Nhất Hạnh passed away on January 22, 2022, in the town of Hue in central Vietnam and was cremated at the ceremony observed by masses. Thousands joined the procession.
But how do Buddhists see the departure from life according to their teachings?
“The body of him passed away but Nhất Hạnh is not flesh and bones but the actions and wisdom that lives on,” Bhante Varrapanyo explains when asked about the final ceremony. “There is no celebration, but there is also no mourning – rather recognizing his accomplishment as a master”. Bhante hosts daily group meditations and discussions on his YouTube channel and on Discord.com. “Death of a teacher is a real touching of the wisdom of compassion that he lived and the phenomenon of non-self and impermanent nature,” he adds.
Meditation is practised by both secular and religious people. Focusing the mind on a particular object, thought, or activity to train attention and awareness is geared toward obtaining an emotionally calm and stable condition of ourselves.
However, “It’s not just meditation that can transform our lives,” Bhante says. “Meditation is the entry to begin the work. It must be imbued with wisdom, following precepts, and we should reorient the world we live in from gaining and getting more, to being kinder and more compassionate, more able to live in a way that reduces suffering than propagates it.”
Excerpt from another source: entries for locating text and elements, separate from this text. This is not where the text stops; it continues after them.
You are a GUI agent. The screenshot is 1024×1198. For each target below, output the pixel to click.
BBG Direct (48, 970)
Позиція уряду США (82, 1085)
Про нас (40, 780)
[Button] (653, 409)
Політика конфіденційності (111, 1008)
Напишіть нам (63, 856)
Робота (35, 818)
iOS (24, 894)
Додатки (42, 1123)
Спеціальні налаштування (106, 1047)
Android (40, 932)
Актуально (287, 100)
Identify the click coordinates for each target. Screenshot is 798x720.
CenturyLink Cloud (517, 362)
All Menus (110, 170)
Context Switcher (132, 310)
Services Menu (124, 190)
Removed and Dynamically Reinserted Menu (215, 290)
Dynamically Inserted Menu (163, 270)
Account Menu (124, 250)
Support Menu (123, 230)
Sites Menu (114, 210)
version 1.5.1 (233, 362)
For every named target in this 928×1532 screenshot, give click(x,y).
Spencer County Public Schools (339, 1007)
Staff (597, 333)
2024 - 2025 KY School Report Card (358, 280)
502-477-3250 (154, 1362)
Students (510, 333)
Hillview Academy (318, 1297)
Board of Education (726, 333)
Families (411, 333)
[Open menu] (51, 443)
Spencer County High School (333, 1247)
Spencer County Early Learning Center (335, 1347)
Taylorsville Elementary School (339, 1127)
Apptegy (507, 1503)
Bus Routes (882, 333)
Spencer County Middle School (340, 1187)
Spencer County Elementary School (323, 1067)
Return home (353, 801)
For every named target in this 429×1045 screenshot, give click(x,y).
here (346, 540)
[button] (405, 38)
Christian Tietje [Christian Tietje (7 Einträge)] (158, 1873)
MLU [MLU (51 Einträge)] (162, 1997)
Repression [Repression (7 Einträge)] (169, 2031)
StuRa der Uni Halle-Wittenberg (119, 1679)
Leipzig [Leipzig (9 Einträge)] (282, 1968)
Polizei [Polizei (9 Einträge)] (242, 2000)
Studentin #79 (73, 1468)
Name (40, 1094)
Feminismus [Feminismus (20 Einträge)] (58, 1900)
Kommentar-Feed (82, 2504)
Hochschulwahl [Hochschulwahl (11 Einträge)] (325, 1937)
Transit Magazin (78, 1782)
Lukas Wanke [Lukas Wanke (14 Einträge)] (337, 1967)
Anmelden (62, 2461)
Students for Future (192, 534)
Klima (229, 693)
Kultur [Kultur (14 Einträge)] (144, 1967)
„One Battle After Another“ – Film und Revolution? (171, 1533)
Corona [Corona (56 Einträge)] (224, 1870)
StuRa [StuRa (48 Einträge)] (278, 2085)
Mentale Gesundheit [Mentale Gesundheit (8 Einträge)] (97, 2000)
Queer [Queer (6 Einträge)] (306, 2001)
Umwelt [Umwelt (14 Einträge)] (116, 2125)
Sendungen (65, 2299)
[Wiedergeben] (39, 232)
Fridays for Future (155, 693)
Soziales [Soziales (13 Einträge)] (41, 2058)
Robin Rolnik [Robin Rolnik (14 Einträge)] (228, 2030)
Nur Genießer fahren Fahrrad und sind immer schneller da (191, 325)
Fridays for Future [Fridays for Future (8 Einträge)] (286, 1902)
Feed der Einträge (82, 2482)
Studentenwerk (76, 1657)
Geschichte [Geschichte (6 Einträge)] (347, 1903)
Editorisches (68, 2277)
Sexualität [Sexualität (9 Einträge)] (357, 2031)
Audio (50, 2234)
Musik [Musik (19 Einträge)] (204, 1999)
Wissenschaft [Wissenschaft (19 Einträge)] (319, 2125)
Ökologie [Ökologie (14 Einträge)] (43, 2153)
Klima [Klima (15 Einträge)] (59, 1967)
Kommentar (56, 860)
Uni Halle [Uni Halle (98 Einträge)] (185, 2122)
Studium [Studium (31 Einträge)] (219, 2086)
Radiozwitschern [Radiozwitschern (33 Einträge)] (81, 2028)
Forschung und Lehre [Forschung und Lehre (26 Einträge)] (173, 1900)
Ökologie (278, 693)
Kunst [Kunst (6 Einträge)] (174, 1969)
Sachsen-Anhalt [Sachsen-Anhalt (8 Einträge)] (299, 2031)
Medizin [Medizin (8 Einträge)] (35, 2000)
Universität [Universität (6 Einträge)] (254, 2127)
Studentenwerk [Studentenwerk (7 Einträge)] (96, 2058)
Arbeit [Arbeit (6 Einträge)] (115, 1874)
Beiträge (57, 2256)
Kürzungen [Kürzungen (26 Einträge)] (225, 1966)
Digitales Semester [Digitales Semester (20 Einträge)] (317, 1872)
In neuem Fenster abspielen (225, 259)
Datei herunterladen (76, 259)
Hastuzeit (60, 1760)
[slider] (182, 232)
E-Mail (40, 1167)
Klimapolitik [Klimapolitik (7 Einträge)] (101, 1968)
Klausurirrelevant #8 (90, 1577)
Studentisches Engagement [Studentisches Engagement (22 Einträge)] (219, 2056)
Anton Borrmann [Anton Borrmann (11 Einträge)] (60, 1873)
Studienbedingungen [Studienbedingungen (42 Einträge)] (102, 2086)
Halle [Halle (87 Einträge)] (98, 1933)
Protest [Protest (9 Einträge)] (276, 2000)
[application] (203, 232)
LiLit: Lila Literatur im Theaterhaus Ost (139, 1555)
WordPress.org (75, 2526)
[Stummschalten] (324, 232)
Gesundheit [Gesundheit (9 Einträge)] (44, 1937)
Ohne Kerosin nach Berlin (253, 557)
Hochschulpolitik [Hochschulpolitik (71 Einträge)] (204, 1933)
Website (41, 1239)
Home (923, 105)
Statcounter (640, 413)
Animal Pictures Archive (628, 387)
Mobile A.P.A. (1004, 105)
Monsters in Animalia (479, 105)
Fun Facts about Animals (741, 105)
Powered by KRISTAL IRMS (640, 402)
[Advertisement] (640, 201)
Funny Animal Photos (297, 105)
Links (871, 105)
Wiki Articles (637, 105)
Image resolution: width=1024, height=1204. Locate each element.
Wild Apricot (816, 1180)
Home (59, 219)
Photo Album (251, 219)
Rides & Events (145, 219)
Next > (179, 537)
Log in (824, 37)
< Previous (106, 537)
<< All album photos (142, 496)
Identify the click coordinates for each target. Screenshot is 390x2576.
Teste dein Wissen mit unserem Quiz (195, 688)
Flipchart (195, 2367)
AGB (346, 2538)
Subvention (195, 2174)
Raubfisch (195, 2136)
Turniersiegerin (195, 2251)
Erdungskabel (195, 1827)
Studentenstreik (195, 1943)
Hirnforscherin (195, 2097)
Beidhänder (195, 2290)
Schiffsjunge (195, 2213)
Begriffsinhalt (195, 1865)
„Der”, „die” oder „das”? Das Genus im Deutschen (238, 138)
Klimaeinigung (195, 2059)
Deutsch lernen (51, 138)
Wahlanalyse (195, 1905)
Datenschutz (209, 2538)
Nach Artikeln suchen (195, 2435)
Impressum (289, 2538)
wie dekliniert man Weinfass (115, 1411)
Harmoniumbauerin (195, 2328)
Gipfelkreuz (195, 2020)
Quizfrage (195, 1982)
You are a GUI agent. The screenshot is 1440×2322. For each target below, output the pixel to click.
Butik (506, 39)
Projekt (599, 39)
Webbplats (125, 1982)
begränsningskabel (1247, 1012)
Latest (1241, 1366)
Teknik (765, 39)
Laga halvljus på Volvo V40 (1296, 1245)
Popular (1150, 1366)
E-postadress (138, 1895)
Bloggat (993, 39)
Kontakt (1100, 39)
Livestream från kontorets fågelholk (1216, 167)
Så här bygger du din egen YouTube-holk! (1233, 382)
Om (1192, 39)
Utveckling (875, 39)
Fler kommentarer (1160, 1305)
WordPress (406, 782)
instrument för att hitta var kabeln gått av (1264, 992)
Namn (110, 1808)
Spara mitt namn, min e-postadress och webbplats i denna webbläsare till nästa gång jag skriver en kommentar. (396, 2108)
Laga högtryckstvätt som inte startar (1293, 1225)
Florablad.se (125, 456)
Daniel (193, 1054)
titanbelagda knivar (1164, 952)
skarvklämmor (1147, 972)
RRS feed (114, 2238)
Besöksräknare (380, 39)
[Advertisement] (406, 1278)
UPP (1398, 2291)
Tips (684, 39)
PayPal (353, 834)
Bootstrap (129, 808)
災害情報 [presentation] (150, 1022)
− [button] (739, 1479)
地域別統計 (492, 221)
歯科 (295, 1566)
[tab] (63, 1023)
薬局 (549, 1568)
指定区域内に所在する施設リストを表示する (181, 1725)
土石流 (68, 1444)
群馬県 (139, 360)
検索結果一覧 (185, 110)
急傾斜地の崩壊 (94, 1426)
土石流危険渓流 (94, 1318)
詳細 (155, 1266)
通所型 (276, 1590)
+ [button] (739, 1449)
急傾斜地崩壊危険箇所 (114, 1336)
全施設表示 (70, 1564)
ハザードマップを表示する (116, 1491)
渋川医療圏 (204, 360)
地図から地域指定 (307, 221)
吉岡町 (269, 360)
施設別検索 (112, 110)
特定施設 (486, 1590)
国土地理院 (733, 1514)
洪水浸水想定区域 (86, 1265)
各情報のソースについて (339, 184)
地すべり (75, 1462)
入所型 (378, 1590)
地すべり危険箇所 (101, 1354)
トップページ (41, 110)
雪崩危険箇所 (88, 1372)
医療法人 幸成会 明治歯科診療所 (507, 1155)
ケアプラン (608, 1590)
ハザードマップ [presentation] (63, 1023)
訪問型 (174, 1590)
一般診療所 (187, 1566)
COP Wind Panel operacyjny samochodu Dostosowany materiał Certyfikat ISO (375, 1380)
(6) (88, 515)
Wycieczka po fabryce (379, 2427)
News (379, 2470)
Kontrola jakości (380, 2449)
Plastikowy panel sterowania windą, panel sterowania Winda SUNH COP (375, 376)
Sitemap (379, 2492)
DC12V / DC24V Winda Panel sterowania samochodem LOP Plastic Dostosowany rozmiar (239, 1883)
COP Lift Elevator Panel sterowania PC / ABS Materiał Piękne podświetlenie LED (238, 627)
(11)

As Martin Luther King - who nominated Nhất Hạnh for the 1967 Nobel Peace Prize - said, "His ideas for peace, if applied, would build a monument to ecumenism, to world brotherhood, to humanity. He is an apostle of peace and non-violence".
Ending suffering in a world haunted by many bloody conflicts might seem a lofty idea. But “if we have many people like him,” Bhante claims, “the world will be totally different place”.